#### [The task]
The expected output is every entry that follows, reproduced exactly.

#### [Supplied records]
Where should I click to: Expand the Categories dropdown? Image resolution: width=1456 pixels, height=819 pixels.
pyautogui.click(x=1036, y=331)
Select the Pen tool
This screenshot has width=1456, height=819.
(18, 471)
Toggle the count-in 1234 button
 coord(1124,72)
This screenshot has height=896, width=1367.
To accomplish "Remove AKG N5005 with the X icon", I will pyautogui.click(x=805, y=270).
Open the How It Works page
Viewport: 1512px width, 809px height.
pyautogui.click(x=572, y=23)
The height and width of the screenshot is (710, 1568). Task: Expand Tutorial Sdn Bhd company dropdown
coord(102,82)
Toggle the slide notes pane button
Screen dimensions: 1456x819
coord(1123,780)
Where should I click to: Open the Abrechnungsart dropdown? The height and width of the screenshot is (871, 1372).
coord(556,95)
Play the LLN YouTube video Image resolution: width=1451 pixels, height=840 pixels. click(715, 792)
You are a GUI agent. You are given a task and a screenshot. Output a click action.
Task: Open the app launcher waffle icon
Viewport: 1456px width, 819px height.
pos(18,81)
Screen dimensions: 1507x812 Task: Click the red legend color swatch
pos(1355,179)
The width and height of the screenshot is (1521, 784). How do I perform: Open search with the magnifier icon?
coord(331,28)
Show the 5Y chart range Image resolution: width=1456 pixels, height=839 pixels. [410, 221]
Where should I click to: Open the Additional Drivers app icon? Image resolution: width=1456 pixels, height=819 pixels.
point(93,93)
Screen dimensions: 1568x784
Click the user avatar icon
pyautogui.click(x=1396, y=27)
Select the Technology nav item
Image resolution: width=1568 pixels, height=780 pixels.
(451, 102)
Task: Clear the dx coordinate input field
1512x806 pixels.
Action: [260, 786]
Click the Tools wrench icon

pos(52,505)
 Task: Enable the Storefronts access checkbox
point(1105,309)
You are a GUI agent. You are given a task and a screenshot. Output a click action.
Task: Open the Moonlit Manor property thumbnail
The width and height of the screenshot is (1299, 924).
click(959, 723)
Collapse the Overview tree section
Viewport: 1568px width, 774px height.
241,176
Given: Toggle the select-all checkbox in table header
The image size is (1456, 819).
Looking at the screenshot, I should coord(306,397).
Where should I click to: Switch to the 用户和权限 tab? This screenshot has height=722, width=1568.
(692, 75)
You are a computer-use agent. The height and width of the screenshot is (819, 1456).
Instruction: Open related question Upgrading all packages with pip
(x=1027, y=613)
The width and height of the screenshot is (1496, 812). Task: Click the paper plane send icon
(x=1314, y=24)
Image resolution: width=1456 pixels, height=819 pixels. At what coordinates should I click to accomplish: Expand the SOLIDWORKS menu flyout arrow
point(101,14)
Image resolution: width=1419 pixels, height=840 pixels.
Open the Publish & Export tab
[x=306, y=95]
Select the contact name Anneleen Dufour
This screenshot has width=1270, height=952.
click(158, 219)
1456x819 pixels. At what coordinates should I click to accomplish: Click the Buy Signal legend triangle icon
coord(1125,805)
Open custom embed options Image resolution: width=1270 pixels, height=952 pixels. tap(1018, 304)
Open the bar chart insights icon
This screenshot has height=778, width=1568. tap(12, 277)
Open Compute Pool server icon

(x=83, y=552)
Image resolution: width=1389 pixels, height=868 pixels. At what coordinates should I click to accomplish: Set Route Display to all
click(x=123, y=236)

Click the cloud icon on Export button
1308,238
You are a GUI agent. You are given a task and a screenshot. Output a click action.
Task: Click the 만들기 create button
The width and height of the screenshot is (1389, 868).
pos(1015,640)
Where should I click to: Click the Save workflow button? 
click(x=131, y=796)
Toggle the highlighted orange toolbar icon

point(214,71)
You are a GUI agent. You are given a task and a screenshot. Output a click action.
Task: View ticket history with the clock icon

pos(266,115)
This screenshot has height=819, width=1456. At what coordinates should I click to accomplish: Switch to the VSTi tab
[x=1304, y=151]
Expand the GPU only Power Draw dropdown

#### [Solved problem]
Where should I click to: Expand the Categories dropdown? Image resolution: width=1456 pixels, height=819 pixels.
pyautogui.click(x=1036, y=331)
Select the Pen tool
This screenshot has width=1456, height=819.
(18, 471)
Toggle the count-in 1234 button
 coord(1124,72)
This screenshot has height=896, width=1367.
To accomplish "Remove AKG N5005 with the X icon", I will pyautogui.click(x=805, y=270).
Open the How It Works page
Viewport: 1512px width, 809px height.
pyautogui.click(x=572, y=23)
The height and width of the screenshot is (710, 1568). Task: Expand Tutorial Sdn Bhd company dropdown
coord(102,82)
Toggle the slide notes pane button
Screen dimensions: 1456x819
coord(1123,780)
Where should I click to: Open the Abrechnungsart dropdown? The height and width of the screenshot is (871, 1372).
coord(556,95)
Play the LLN YouTube video Image resolution: width=1451 pixels, height=840 pixels. click(715, 792)
You are a GUI agent. You are given a task and a screenshot. Output a click action.
Task: Open the app launcher waffle icon
Viewport: 1456px width, 819px height.
pos(18,81)
Screen dimensions: 1507x812 Task: Click the red legend color swatch
pos(1355,179)
The width and height of the screenshot is (1521, 784). How do I perform: Open search with the magnifier icon?
coord(331,28)
Show the 5Y chart range Image resolution: width=1456 pixels, height=839 pixels. [410, 221]
Where should I click to: Open the Additional Drivers app icon? Image resolution: width=1456 pixels, height=819 pixels.
point(93,93)
Screen dimensions: 1568x784
Click the user avatar icon
pyautogui.click(x=1396, y=27)
Select the Technology nav item
Image resolution: width=1568 pixels, height=780 pixels.
(451, 102)
Task: Clear the dx coordinate input field
1512x806 pixels.
Action: [260, 786]
Click the Tools wrench icon

pos(52,505)
 Task: Enable the Storefronts access checkbox
point(1105,309)
You are a GUI agent. You are given a task and a screenshot. Output a click action.
Task: Open the Moonlit Manor property thumbnail
The width and height of the screenshot is (1299, 924).
click(959, 723)
Collapse the Overview tree section
Viewport: 1568px width, 774px height.
241,176
Given: Toggle the select-all checkbox in table header
The image size is (1456, 819).
Looking at the screenshot, I should coord(306,397).
Where should I click to: Switch to the 用户和权限 tab? This screenshot has height=722, width=1568.
(692, 75)
You are a computer-use agent. The height and width of the screenshot is (819, 1456).
Instruction: Open related question Upgrading all packages with pip
(x=1027, y=613)
The width and height of the screenshot is (1496, 812). Task: Click the paper plane send icon
(x=1314, y=24)
Image resolution: width=1456 pixels, height=819 pixels. At what coordinates should I click to accomplish: Expand the SOLIDWORKS menu flyout arrow
point(101,14)
Image resolution: width=1419 pixels, height=840 pixels.
Open the Publish & Export tab
[x=306, y=95]
Select the contact name Anneleen Dufour
This screenshot has width=1270, height=952.
click(158, 219)
1456x819 pixels. At what coordinates should I click to accomplish: Click the Buy Signal legend triangle icon
coord(1125,805)
Open custom embed options Image resolution: width=1270 pixels, height=952 pixels. tap(1018, 304)
Open the bar chart insights icon
This screenshot has height=778, width=1568. tap(12, 277)
Open Compute Pool server icon

(x=83, y=552)
Image resolution: width=1389 pixels, height=868 pixels. At what coordinates should I click to accomplish: Set Route Display to all
click(x=123, y=236)

Click the cloud icon on Export button
1308,238
You are a GUI agent. You are given a task and a screenshot. Output a click action.
Task: Click the 만들기 create button
The width and height of the screenshot is (1389, 868).
pos(1015,640)
Where should I click to: Click the Save workflow button? 
click(x=131, y=796)
Toggle the highlighted orange toolbar icon

point(214,71)
You are a GUI agent. You are given a task and a screenshot. Output a click action.
Task: View ticket history with the clock icon

pos(266,115)
This screenshot has height=819, width=1456. At what coordinates should I click to accomplish: Switch to the VSTi tab
[x=1304, y=151]
Expand the GPU only Power Draw dropdown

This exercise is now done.